# Moody Minimalist Composers/Chamber Groups?



## minimalist

Hello everyone! I am looking for minimalist composers who use piano and strings exclusively in very sad soundscapes. Light woodwinds would be nice, but preferably no horns. 
I am very new to classical music and am having trouble finding groups or composers to stick to this style for more than a single song or section at a time.

What I am looking for is summed up by this song: The Trees by Max Richter 



The only problem is, the sites usually go to for similar artist recommendations are giving me music that uses a lot of electronics, and I'm trying to avoid that.

Thank you for any help!


----------



## violadude

Those are some very specific tastes you got there.


----------



## Philip

http://www.last.fm/music/Max+Richter/+similar


----------



## minimalist

violadude said:


> Those are some very specific tastes you got there.

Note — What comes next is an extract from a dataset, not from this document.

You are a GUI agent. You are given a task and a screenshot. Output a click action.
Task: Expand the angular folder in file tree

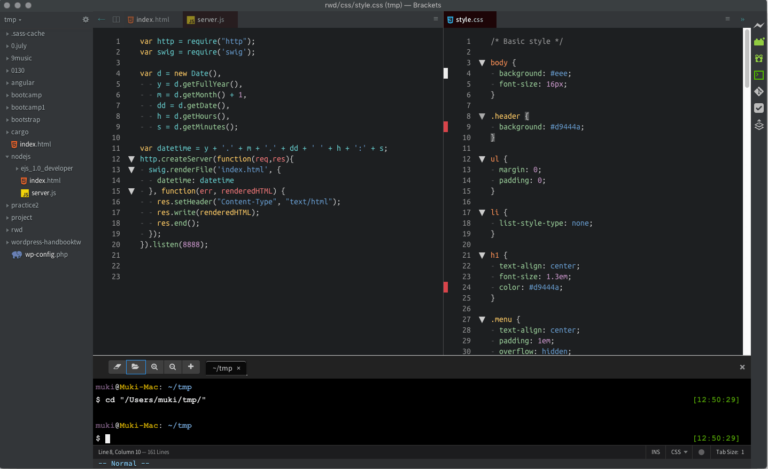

I didn't realize that! Hopefully I can find something that fits the specifications.



Philip said:


> http://www.last.fm/music/Max+Richter/+similar


Thanks, but last.fm is always my first stop. Sylvain Chauveau, Jóhann Jóhannsson, Ólafur Arnalds, Peter Broderick, Nils Frahm, Rafael Anton Irisarri, Hauschka all use electronics too often for my taste.


----------



## Sid James

All I can think of now is *Henryck Gorecki's *_Concerto for piano & strings_, HERE on youtube. Also his famous _Symphony #3, "Symphony of Sorrowful Songs"_ has same combination of instruments, with vocals from a soprano added...


----------



## PetrB

The arena you are looking within is far more alternative pop / ambient than contemporary classical, and there, you will often find electronics. Olafur Arnolds has a nice set of brief alterna-pop pieces for primarily piano and strings, 'Living Room Songs, (once again that ****** misuse of the word 'song,') ... but I think only one of the seven have electronics. They are all 'brief,' none much more than three to four and a half minutes (you could always play them with repeats 

Though it is often more lively than slow - ambient, one composer whose work fits part of your description is Pavel Karmonov.
His 'Different Brooks' is for piano and string quartet. He does have a tape of running water which 'runs through' the work. A literalism I don't care for, and I think the piece could be entirely successful without that tape. The link follows. The channel is 'The Tonalist,' and that is the composer's channel. A young colleague wrote to him to find out how to obtain a score of his, and he most kindly and generously just made it available for her. He is generous, likes to have his work performed, and likes for young people to be able to perform it. I would not hesitate to approach him if you find anything to your taste.
Different Brooks




Michael Music - brief, uptempo, bright and 'happy.'





Again, the slow ambient is more alterna-pop, and the pickings there, for music of 'real quality' or interest also to classical listeners, anyway, are slim.


----------



## Jeremy Marchant




----------



## mensch

Gavin Bryars, an English composer and double-bassist, might fit the bill, though he is not as melodic as the artists you've mentioned already (Richter, Chaveau) and has worked in areas you might not be interested in (tape loops, electronics, etc.) One of his most well-known pieces is "Jesus' Blood Never Failed Me Yet", where a string orchestra provides delicate textures while a tape-loop of a singing homeless man is played. He used this technique in other pieces as well, such as "A Man in a Room, Gambling". The album "Vita Nova" shows another side of Bryars and has some haunting pieces for solo voice and choir as well, concluding with two pieces for ensemble "Four Elements" and "Sub Rosa".

"Vita Nova"





"The Sinking of the Titanic":


----------



## moody

Are you taking my name in vain?


----------



## Vaneyes

I was going to say, leave Moody out of this, he's a good guy.


----------